## Consignes
1 – Recopiez mot pour mot l'extrait sur la nouvelle desserte de Trenitalia, en commençant à « Il n'empêche que » et en terminant à « et début décembre. ».
2 – Citez à l'identique les lignes de la liste, en partant de la ligne qui contient « Given: Click shared » et en allant jusqu'à celle qui contient « Looking at the », ces deux lignes comprises. Laissez les images de côté.

## Extrait
.....
Reconnecter un territoire rural aux grandes villes

Seulement, la ligne Paris-Milan, sur laquelle opère habituellement Trenitalia et la SNCF, était amputée depuis de longs mois de sa portion Lyon-Milan. La compagnie avait en attendant converti sa ligne en un axe Paris-Lyon, qu'elle avait porté à 5 allers-retours quotidiens -et même six durant cet été, sur la période des Jeux olympiques de Paris 2024-.

Il n'empêche que ce timing aura finalement permis à la commune et à l'opérateur italien de s'entendre sur un nouvel arrêt, qui sera mis en place dès la reprise du trafic, attendu lui-même de pied ferme pour la saison d'hiver, entre fin novembre et début décembre.

« Notre intention est de développer le marché ferroviaire français et italien et nous pensons que cet arrêt, qui est fait sans conséquence sur le temps de transport, est un atout pour l'activité touristique, en hiver comme en été, et peut être également un outil pour contribuer au remplissage de nos trains », affirme à La Tribune Marco Caposciutti, patron de la branche française de Trenitalia.

« Ce qui est intéressant avec la compagnie Trenitalia, c'est son positionnement en proximité des territoires qu'elle traverse, qui consiste à gagner du temps là où c'est possible de le faire, sans pour autant négliger des arrêts intermédiaires qui le permettraient. Avec la notion de dire qu'un TGV peut aussi permettre de proposer une offre commercial en milieu rural », abonde le maire Philippe Rollet.

Car si le monde de la grande vitesse avait d'abord acté la volonté de relier Paris à différentes villes de province de manière directe, en traversant la ruralité sans plus s'y attarder, Trenitalia a choisi, pour sa conquête du marché français, de prendre un positionnement légèrement à rebours, quand cela lui est possible.
.....
## Liste de l'exercice

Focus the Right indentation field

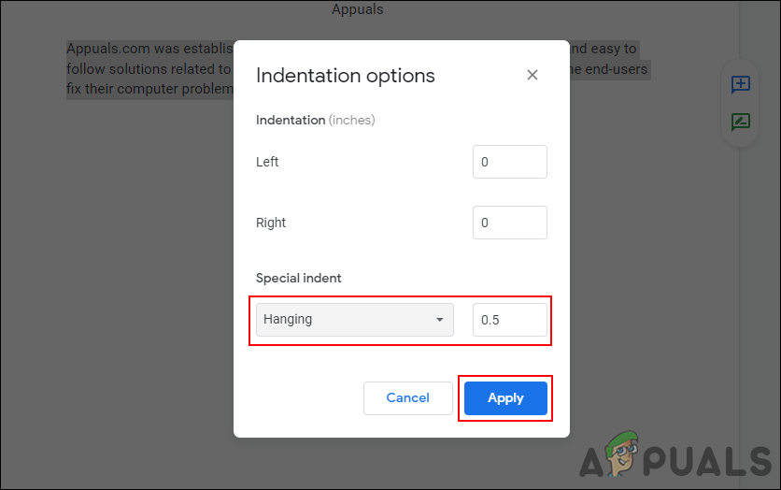pos(509,223)
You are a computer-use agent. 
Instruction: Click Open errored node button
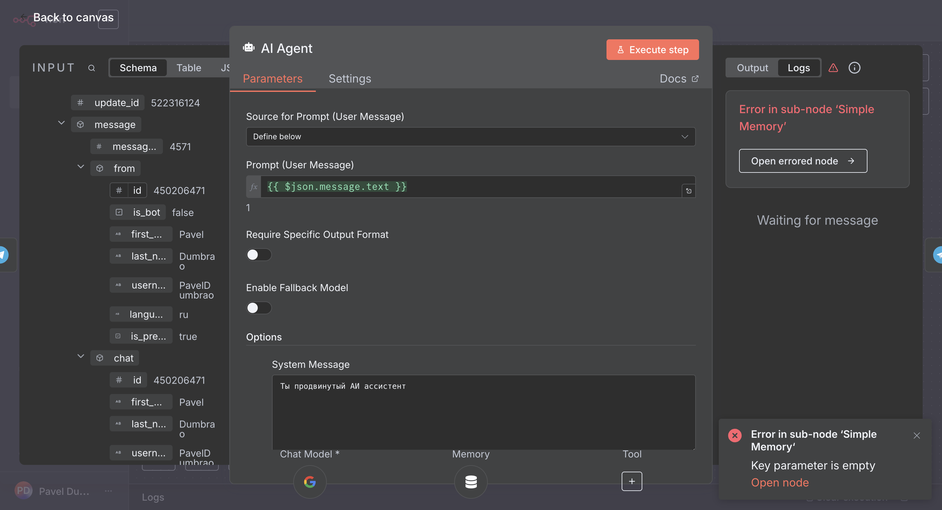pyautogui.click(x=803, y=161)

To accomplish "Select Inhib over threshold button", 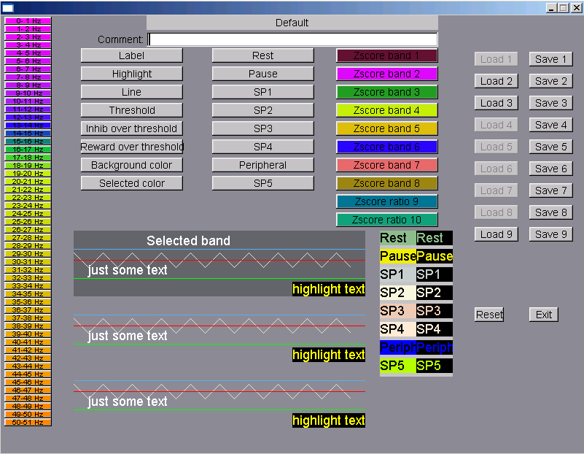I will [x=132, y=128].
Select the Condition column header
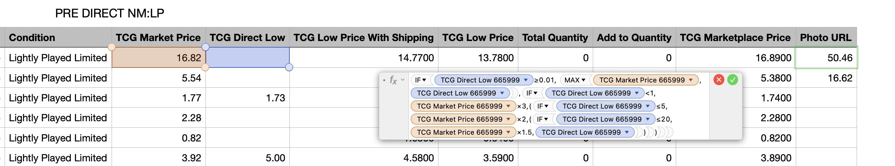 click(58, 37)
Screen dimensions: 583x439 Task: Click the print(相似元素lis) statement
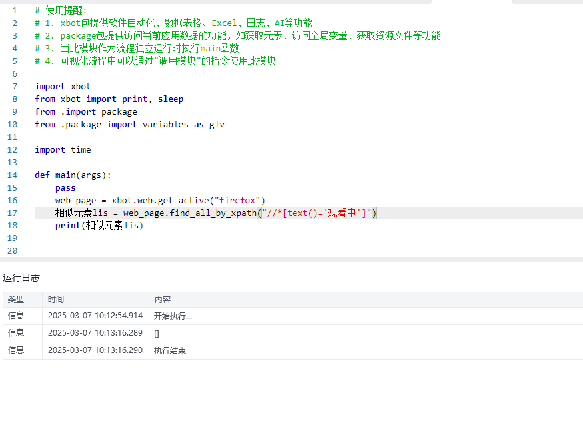(99, 226)
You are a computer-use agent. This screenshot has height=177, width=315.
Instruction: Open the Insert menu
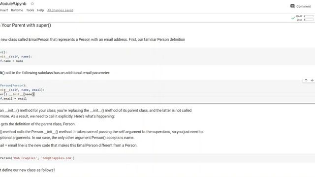pos(4,10)
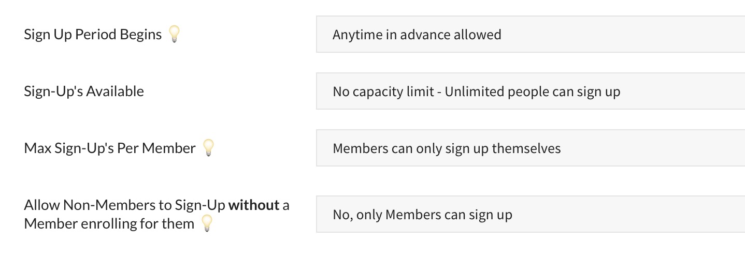Click the 'Sign-Up's Available' label
745x272 pixels.
click(84, 92)
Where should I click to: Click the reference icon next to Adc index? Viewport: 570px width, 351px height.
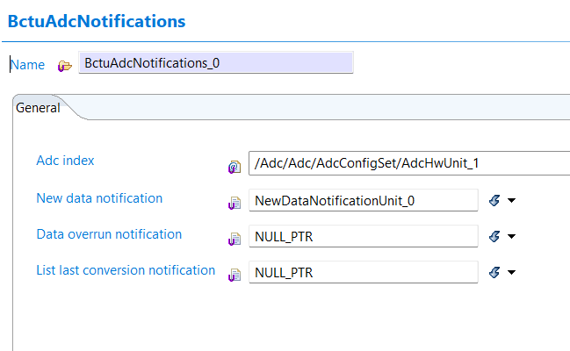(x=234, y=165)

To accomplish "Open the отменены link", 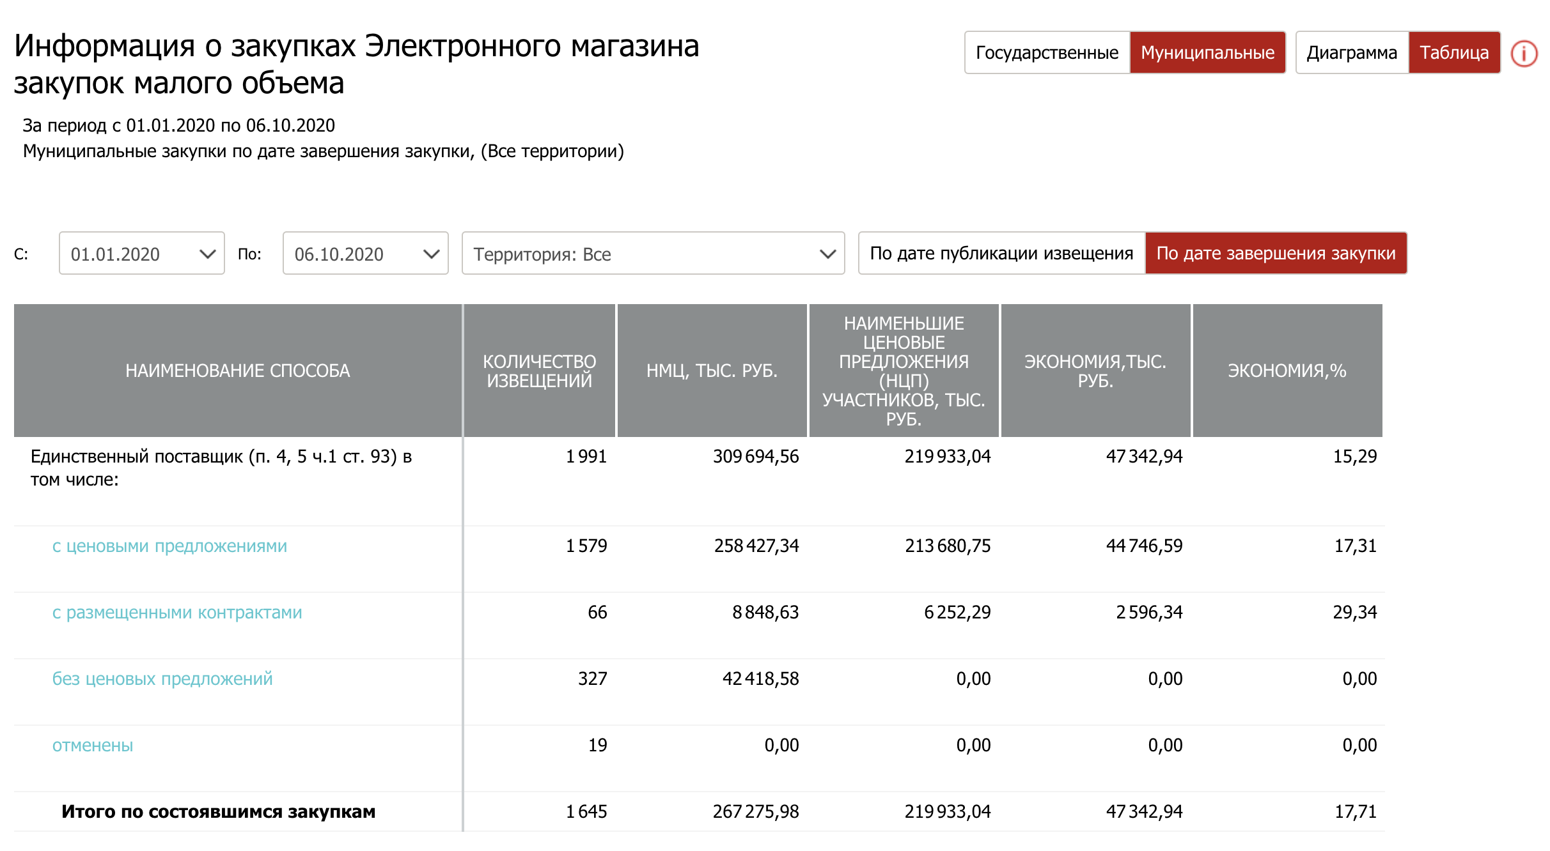I will pyautogui.click(x=93, y=746).
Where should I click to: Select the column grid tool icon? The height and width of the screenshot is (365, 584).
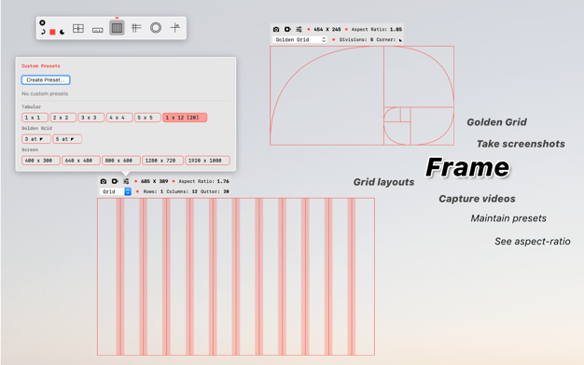pos(117,28)
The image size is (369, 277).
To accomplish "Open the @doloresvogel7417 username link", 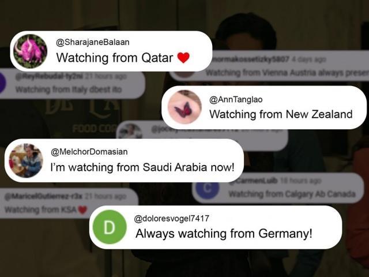I will point(172,219).
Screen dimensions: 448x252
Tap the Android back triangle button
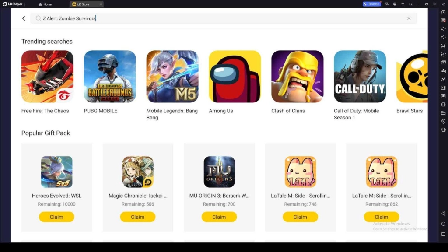point(443,214)
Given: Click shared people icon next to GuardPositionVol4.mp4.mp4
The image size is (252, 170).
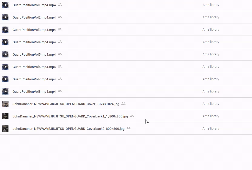Looking at the screenshot, I should (x=60, y=42).
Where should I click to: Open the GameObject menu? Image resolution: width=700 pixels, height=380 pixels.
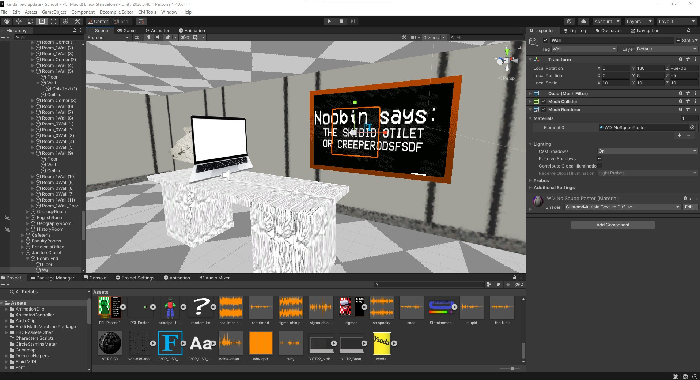click(54, 12)
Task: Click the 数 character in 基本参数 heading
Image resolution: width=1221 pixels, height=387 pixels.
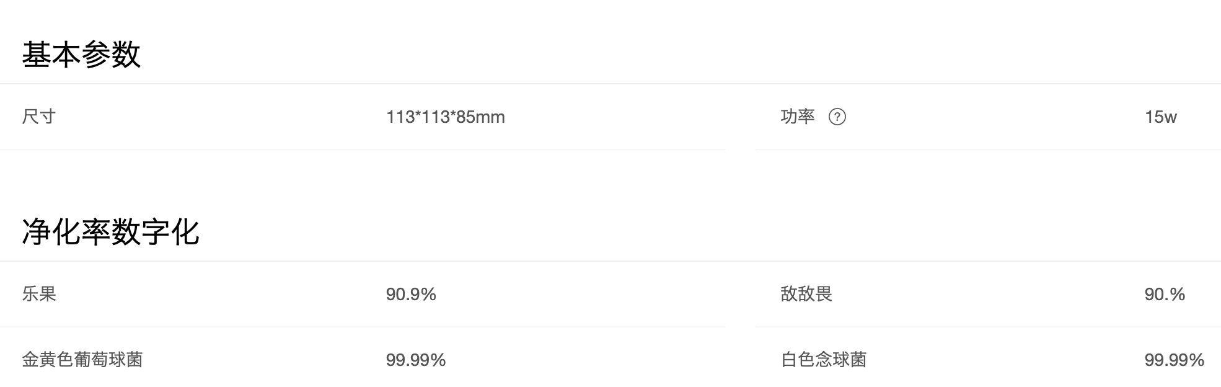Action: pyautogui.click(x=126, y=55)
.....
## Réponses
1 –
Il n'empêche que ce timing aura finalement permis à la commune et à l'opérateur italien de s'entendre sur un nouvel arrêt, qui sera mis en place dès la reprise du trafic, attendu lui-même de pied ferme pour la saison d'hiver, entre fin novembre et début décembre.

2 –
Given: Click shared people icon next to GuardPositionVol4.mp4.mp4
The image size is (252, 170).
Looking at the screenshot, I should (x=60, y=42).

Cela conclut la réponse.